DirecTV, which had paid $121 million of the $140 million cost of the 7S satellite before Loral’s filing for bankruptcy protection in July, ended up offering $25 million more to fend off EchoStar.

On a positive note, as of late October, everyone involved in the bankruptcy proceedings, including the Loral secured creditors, got something of what they wanted. Loral got what it wanted in the sense that one part of the company keeps operating, and secured creditors received at least some compensation. EchoStar didn’t get the birds it wanted to build its constellation, but it did cause its competitors, DirecTV and Intelsat, to pay much more for their own assets. And both Intelsat and DirecTV are able to proceed as planned.

Loral came away from the process with five remaining international satellites and the associated spectrum, and all ground operations facilities, as well as its data and network services business. DirecTV/GMH emerges with one satellite being readied for completion in the high-bay at Loral, as well as three more satellites on order, and an option for a fifth satellite.

Intelsat, as the purchaser of the bankruptcy assets, leaves the deal with five new satellites and the associated North American spectrum, which eventually could be used for direct-to-home services in some fashion.

As for retailers and DirecTV subscribers, EchoStar’s dealings could mean higher prices on hardware or services, as DirecTV tries to cover the additional payment it will be forced to make.

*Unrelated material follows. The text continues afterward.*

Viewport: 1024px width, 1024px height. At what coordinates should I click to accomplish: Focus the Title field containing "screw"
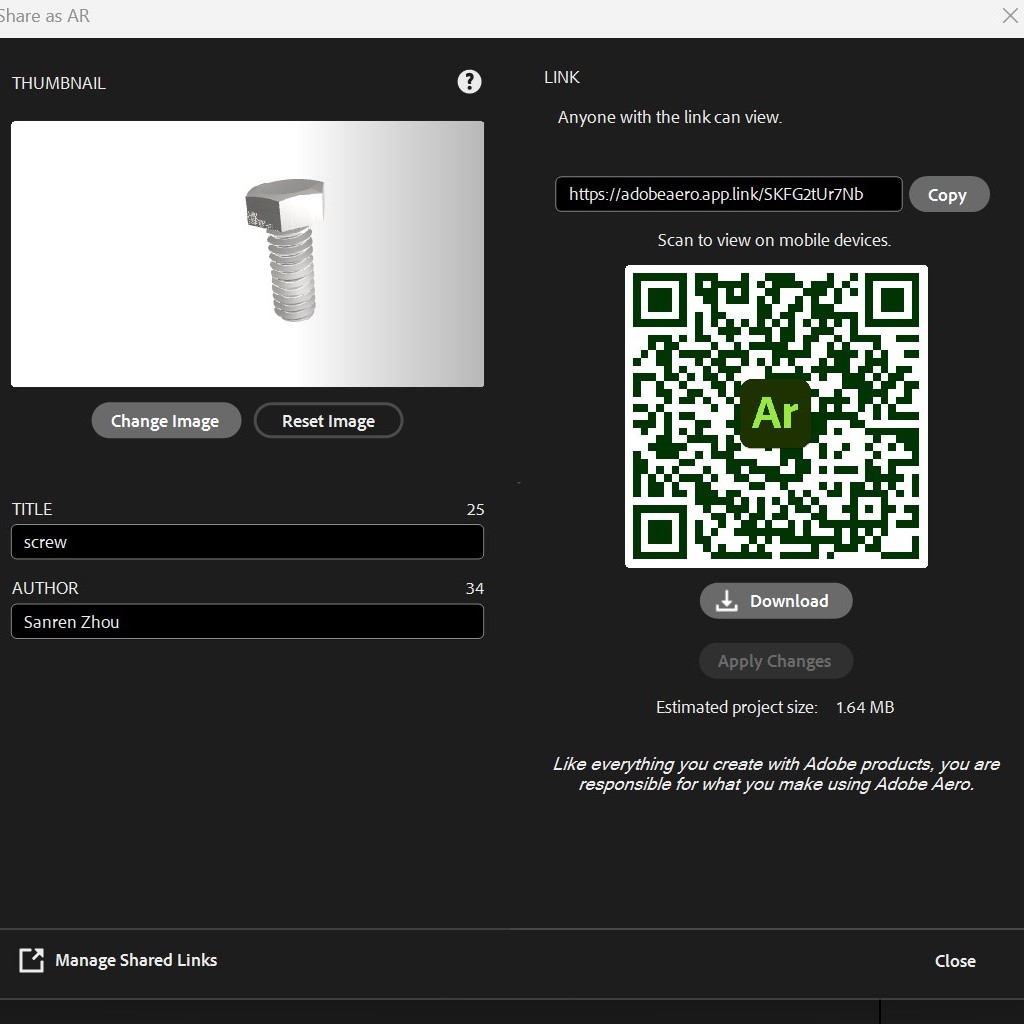click(x=247, y=542)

More likely, it will create a longer payback period and additional debt burden for DirecTV and Intelsat, while EchoStar continues to reduce its own debt load.

Meanwhile, the fact that Loral will survive to build more satellites will boost the competition among satellite builders. But this value to the CE industry remains obscure, for now.

Ironically, the transaction points out the continued competitive dynamic at play in the direct-to-home satellite industry — something that those who opposed the EchoStar/DirecTV merger said would disappear, and drive consumer prices higher.